◆ Work item:
Exactly as given, restate each record that follows.
'''
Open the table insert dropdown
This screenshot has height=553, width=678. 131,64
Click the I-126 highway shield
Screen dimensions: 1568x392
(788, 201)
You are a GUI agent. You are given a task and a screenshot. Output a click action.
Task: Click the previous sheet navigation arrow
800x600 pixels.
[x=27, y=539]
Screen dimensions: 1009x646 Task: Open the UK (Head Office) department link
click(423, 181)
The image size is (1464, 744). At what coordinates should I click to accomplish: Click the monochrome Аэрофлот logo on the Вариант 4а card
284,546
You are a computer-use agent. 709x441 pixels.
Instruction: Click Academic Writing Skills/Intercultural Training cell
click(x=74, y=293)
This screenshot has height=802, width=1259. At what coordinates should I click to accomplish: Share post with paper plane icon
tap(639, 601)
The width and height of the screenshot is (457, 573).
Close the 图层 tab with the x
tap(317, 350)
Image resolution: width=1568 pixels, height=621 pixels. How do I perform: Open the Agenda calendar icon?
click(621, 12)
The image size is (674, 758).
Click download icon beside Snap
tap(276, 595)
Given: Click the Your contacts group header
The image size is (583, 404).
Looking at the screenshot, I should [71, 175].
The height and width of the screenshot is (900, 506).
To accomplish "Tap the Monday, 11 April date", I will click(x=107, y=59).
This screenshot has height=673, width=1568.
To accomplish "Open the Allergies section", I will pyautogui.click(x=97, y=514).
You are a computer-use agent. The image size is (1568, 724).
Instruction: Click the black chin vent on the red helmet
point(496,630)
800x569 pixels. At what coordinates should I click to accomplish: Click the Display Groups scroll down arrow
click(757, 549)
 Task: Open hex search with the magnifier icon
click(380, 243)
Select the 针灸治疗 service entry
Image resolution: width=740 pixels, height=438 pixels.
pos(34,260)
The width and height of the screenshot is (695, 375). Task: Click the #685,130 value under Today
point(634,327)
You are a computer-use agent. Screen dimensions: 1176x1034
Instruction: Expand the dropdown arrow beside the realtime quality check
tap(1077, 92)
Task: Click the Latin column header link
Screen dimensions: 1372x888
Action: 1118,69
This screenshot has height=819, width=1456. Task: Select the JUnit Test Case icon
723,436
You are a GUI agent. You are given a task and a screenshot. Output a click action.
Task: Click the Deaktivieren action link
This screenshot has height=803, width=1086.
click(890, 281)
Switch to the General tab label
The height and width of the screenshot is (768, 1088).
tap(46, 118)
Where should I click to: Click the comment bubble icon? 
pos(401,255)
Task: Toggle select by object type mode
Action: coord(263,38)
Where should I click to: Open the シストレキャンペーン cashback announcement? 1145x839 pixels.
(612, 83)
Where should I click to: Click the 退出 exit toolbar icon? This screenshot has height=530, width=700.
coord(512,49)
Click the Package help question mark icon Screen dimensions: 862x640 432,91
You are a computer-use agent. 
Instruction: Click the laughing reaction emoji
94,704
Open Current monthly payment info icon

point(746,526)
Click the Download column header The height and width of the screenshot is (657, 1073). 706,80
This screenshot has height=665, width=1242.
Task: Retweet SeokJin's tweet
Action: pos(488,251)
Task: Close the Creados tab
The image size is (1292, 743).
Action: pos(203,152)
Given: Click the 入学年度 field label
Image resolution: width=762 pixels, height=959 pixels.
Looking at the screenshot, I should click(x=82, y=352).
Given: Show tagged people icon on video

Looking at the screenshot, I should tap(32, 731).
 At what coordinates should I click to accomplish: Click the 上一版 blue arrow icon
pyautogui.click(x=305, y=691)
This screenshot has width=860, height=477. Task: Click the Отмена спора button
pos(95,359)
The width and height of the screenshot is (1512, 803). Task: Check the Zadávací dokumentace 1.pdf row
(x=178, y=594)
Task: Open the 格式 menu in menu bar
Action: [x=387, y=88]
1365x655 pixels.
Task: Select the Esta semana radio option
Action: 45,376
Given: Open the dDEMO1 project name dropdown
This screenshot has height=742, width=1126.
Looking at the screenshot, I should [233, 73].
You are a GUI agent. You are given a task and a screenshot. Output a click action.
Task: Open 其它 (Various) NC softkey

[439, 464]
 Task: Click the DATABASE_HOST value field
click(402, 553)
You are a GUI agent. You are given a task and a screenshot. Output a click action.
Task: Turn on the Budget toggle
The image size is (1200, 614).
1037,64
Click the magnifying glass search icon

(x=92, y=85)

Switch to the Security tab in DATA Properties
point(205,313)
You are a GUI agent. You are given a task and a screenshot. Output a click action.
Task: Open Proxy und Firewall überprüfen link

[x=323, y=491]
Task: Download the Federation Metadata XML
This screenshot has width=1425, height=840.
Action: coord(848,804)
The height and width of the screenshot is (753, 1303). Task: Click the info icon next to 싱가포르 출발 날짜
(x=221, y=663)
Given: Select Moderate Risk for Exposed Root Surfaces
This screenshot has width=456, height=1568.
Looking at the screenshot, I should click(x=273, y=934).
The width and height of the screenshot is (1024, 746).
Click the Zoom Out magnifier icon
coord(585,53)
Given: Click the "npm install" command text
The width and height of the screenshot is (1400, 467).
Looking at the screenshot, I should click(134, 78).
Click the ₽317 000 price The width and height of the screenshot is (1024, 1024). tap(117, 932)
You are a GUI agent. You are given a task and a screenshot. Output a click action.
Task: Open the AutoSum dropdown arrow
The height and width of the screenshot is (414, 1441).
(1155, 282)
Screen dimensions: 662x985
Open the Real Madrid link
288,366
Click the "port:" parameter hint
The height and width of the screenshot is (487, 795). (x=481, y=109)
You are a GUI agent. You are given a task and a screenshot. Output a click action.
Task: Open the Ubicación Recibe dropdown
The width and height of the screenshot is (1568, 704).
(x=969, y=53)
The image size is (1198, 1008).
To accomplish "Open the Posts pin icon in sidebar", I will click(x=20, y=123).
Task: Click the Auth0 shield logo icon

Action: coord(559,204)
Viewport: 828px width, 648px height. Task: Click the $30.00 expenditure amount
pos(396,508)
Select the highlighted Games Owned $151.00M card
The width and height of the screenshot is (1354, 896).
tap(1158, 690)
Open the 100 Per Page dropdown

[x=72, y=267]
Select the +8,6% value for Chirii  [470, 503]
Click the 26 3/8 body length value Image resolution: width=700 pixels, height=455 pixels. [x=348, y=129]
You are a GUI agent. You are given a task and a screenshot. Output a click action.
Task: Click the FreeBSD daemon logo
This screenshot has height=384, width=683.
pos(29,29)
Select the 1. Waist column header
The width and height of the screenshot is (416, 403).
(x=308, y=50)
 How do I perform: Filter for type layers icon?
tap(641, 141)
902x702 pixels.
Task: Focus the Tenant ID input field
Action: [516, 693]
'''
◆ The completed task:
Open the table insert dropdown
This screenshot has height=553, width=678. 131,64
Click the I-126 highway shield
Screen dimensions: 1568x392
(788, 201)
You are a GUI agent. You are given a task and a screenshot. Output a click action.
Task: Click the previous sheet navigation arrow
800x600 pixels.
[x=27, y=539]
Screen dimensions: 1009x646 Task: Open the UK (Head Office) department link
click(423, 181)
The image size is (1464, 744). At what coordinates should I click to accomplish: Click the monochrome Аэрофлот logo on the Вариант 4а card
284,546
You are a computer-use agent. 709x441 pixels.
Instruction: Click Academic Writing Skills/Intercultural Training cell
click(x=74, y=293)
This screenshot has height=802, width=1259. At what coordinates should I click to accomplish: Share post with paper plane icon
tap(639, 601)
The width and height of the screenshot is (457, 573).
Close the 图层 tab with the x
tap(317, 350)
Image resolution: width=1568 pixels, height=621 pixels. How do I perform: Open the Agenda calendar icon?
click(621, 12)
The image size is (674, 758).
Click download icon beside Snap
tap(276, 595)
Given: Click the Your contacts group header
The image size is (583, 404).
Looking at the screenshot, I should [71, 175].
The height and width of the screenshot is (900, 506).
To accomplish "Tap the Monday, 11 April date", I will click(x=107, y=59).
This screenshot has height=673, width=1568.
To accomplish "Open the Allergies section", I will pyautogui.click(x=97, y=514).
You are a computer-use agent. The image size is (1568, 724).
Instruction: Click the black chin vent on the red helmet
point(496,630)
800x569 pixels. At what coordinates should I click to accomplish: Click the Display Groups scroll down arrow
click(757, 549)
 Task: Open hex search with the magnifier icon
click(380, 243)
Select the 针灸治疗 service entry
Image resolution: width=740 pixels, height=438 pixels.
pos(34,260)
The width and height of the screenshot is (695, 375). Task: Click the #685,130 value under Today
point(634,327)
You are a computer-use agent. Screen dimensions: 1176x1034
Instruction: Expand the dropdown arrow beside the realtime quality check
tap(1077, 92)
Task: Click the Latin column header link
Screen dimensions: 1372x888
Action: 1118,69
This screenshot has height=819, width=1456. Task: Select the JUnit Test Case icon
723,436
You are a GUI agent. You are given a task and a screenshot. Output a click action.
Task: Click the Deaktivieren action link
This screenshot has height=803, width=1086.
click(890, 281)
Switch to the General tab label
The height and width of the screenshot is (768, 1088).
tap(46, 118)
Where should I click to: Click the comment bubble icon? 
pos(401,255)
Task: Toggle select by object type mode
Action: coord(263,38)
Where should I click to: Open the シストレキャンペーン cashback announcement? 1145x839 pixels.
(612, 83)
Where should I click to: Click the 退出 exit toolbar icon? This screenshot has height=530, width=700.
coord(512,49)
Click the Package help question mark icon Screen dimensions: 862x640 432,91
You are a computer-use agent. 
Instruction: Click the laughing reaction emoji
94,704
Open Current monthly payment info icon

point(746,526)
Click the Download column header The height and width of the screenshot is (657, 1073). 706,80
This screenshot has height=665, width=1242.
Task: Retweet SeokJin's tweet
Action: pos(488,251)
Task: Close the Creados tab
The image size is (1292, 743).
Action: pos(203,152)
Given: Click the 入学年度 field label
Image resolution: width=762 pixels, height=959 pixels.
Looking at the screenshot, I should click(x=82, y=352).
Given: Show tagged people icon on video

Looking at the screenshot, I should tap(32, 731).
 At what coordinates should I click to accomplish: Click the 上一版 blue arrow icon
pyautogui.click(x=305, y=691)
This screenshot has width=860, height=477. Task: Click the Отмена спора button
pos(95,359)
The width and height of the screenshot is (1512, 803). Task: Check the Zadávací dokumentace 1.pdf row
(x=178, y=594)
Task: Open the 格式 menu in menu bar
Action: [x=387, y=88]
1365x655 pixels.
Task: Select the Esta semana radio option
Action: 45,376
Given: Open the dDEMO1 project name dropdown
This screenshot has height=742, width=1126.
Looking at the screenshot, I should [233, 73].
You are a GUI agent. You are given a task and a screenshot. Output a click action.
Task: Open 其它 (Various) NC softkey

[439, 464]
 Task: Click the DATABASE_HOST value field
click(402, 553)
You are a GUI agent. You are given a task and a screenshot. Output a click action.
Task: Turn on the Budget toggle
The image size is (1200, 614).
1037,64
Click the magnifying glass search icon

(x=92, y=85)

Switch to the Security tab in DATA Properties
point(205,313)
You are a GUI agent. You are given a task and a screenshot. Output a click action.
Task: Open Proxy und Firewall überprüfen link

[x=323, y=491]
Task: Download the Federation Metadata XML
This screenshot has width=1425, height=840.
Action: coord(848,804)
The height and width of the screenshot is (753, 1303). Task: Click the info icon next to 싱가포르 출발 날짜
(x=221, y=663)
Given: Select Moderate Risk for Exposed Root Surfaces
This screenshot has width=456, height=1568.
Looking at the screenshot, I should click(x=273, y=934).
The width and height of the screenshot is (1024, 746).
Click the Zoom Out magnifier icon
coord(585,53)
Given: Click the "npm install" command text
The width and height of the screenshot is (1400, 467).
Looking at the screenshot, I should click(134, 78).
Click the ₽317 000 price The width and height of the screenshot is (1024, 1024). tap(117, 932)
You are a GUI agent. You are given a task and a screenshot. Output a click action.
Task: Open the AutoSum dropdown arrow
The height and width of the screenshot is (414, 1441).
(1155, 282)
Screen dimensions: 662x985
Open the Real Madrid link
288,366
Click the "port:" parameter hint
The height and width of the screenshot is (487, 795). (x=481, y=109)
You are a GUI agent. You are given a task and a screenshot. Output a click action.
Task: Open the Ubicación Recibe dropdown
The width and height of the screenshot is (1568, 704).
(x=969, y=53)
The image size is (1198, 1008).
To accomplish "Open the Posts pin icon in sidebar", I will click(x=20, y=123).
Task: Click the Auth0 shield logo icon

Action: coord(559,204)
Viewport: 828px width, 648px height. Task: Click the $30.00 expenditure amount
pos(396,508)
Select the highlighted Games Owned $151.00M card
The width and height of the screenshot is (1354, 896).
tap(1158, 690)
Open the 100 Per Page dropdown

[x=72, y=267]
Select the +8,6% value for Chirii  [470, 503]
Click the 26 3/8 body length value Image resolution: width=700 pixels, height=455 pixels. [x=348, y=129]
You are a GUI agent. You are given a task and a screenshot. Output a click action.
Task: Click the FreeBSD daemon logo
This screenshot has height=384, width=683.
pos(29,29)
Select the 1. Waist column header
The width and height of the screenshot is (416, 403).
(x=308, y=50)
 How do I perform: Filter for type layers icon?
tap(641, 141)
902x702 pixels.
Task: Focus the Tenant ID input field
Action: [516, 693]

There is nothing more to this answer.